I was a columnist for the local paper in high school.
It was a county paper.
It was a weekly, county paper.
It was a weekly, county paper with a small circulation.
It was a weekly, county paper for a county so far up in the northeast corner of North Dakota, people thought we lived in Canada. Some of my friends could spit on Canada from their property.
But, I loved people, writing, and driving all around the county, so it was a great job for me. I marveled when I was handed a paycheck, because I would have worked for free. But, since it kept me in Mountain Dew and jeans, I always cashed it.

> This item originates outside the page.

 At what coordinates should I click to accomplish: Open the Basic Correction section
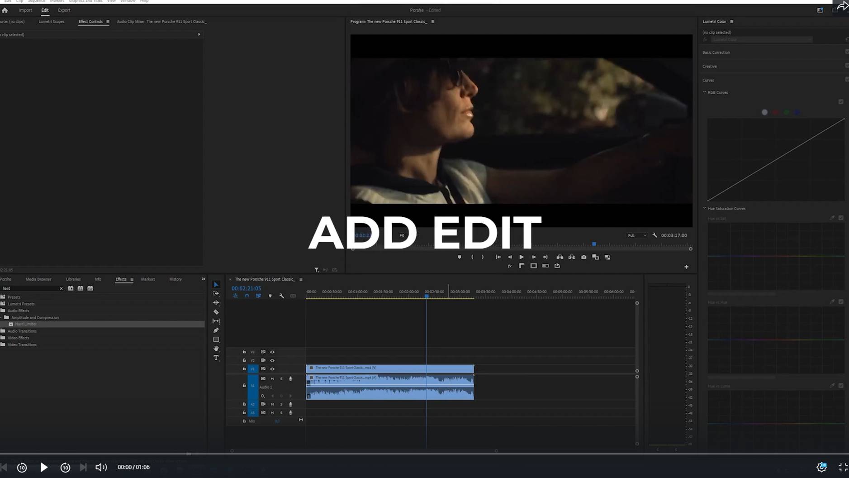[x=716, y=53]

After writing a few articles, my editor asked me to write a column. A weekly column. I hardly knew what one was, let alone what to write about. He mumbled “just write something” and walked away. He came back with a camera, hollered, “Hey, Melly!” and snapped a picture with my mouth open as I was hovering wordless over my IBM Selectric. A few minutes later, with still nothing brilliant on my page, he returned and asked for the name of my column.

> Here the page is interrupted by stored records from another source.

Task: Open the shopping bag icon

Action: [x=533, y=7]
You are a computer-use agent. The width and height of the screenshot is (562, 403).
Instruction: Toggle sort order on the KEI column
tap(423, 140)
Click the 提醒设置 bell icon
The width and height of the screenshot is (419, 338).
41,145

Name? It needs a name? Name. Parents had nine months to pick out a name for their babies, I had less than nine minutes. If I couldn’t come up with an answer quickly, he would return with his wooden ruler and make my desk his drum and the entire office his stage.
I truly think he believed his ruler could tap the pace for my brain waves, that the faster he tapped, the faster I typed. It wasn’t his ruler, it was my youth. Remember those days when brilliant thoughts poured from your….um brain… and…um…onto ….um….um….what was I saying?

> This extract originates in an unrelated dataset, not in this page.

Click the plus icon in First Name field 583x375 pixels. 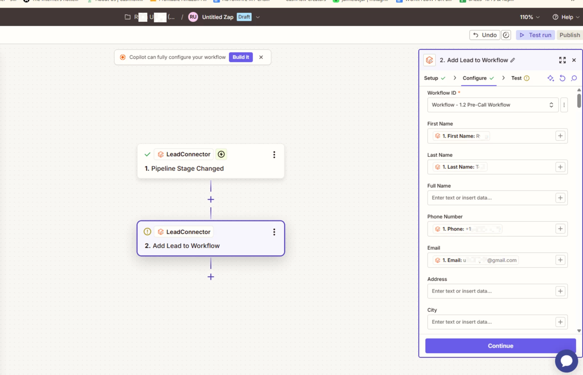560,136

Yea, the name. Eleven years of teachers answering all my questions with “Look it up!” I did what any smart student would do, I grabbed the dictionary off my desk. I opened to the “M” section to make an alliteration and mumbled through the words until I got to the “Ma” section. I didn’t love the title or the picture, but I had a column to write and couldn’t fuss over the particulars.
I had no idea the amount of taunting in the high school hallways I would endure from those split-second decisions, but telling myself to ignore torment dished out by classmates that couldn’t read my column kept inner turmoil to a minimum. Coping strategy was crucial for high school, wasn’t it?
I also had no idea the picture of me in braces and “I really wore that to work?” would haunt me for decades.
A cold Mountain Dew later, I had my first column. It went straight to the typesetter without any corrections or editing, which I now recall with the clichéd chagrin. It’s always awkward reading early writings, especially early teenage writing, but I’m struck with the irony.
I was young and ignorant, and had much to learn on the fly.
The Magnum Opus wasn’t the writing I produced, it was what writing for the newspaper produced in me.